(Stored items)
==*==
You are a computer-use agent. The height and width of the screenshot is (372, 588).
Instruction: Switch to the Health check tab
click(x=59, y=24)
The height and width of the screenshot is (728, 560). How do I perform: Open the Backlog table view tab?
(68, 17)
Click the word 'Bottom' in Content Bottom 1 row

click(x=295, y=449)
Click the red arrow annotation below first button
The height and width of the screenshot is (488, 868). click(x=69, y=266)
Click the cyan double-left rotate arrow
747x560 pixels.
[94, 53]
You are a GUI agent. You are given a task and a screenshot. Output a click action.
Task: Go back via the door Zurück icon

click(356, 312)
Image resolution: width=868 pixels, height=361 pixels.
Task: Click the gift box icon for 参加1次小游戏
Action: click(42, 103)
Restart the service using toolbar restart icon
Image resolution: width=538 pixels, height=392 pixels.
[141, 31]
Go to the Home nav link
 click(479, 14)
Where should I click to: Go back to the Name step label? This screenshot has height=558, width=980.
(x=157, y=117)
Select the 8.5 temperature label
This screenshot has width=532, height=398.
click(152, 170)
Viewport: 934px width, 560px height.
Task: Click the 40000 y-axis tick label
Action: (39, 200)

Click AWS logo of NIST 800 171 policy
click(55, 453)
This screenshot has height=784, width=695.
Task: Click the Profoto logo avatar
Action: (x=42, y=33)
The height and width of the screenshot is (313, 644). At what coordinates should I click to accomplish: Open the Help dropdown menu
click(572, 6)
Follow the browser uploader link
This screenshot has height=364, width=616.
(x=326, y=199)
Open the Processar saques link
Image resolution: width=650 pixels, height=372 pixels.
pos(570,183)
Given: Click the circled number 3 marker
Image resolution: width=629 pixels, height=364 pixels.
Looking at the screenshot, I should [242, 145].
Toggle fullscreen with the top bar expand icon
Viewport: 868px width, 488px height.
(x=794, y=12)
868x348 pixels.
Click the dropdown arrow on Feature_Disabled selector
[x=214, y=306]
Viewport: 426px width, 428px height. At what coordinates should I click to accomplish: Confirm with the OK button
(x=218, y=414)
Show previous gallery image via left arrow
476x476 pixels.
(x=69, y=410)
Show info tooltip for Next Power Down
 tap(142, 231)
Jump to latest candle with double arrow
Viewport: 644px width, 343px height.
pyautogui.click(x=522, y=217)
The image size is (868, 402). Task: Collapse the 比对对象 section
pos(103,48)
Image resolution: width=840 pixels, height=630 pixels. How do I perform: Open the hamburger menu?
==*==
Check every line of the entries above, and copy those that carry the string "left".

Click the cyan double-left rotate arrow
Show previous gallery image via left arrow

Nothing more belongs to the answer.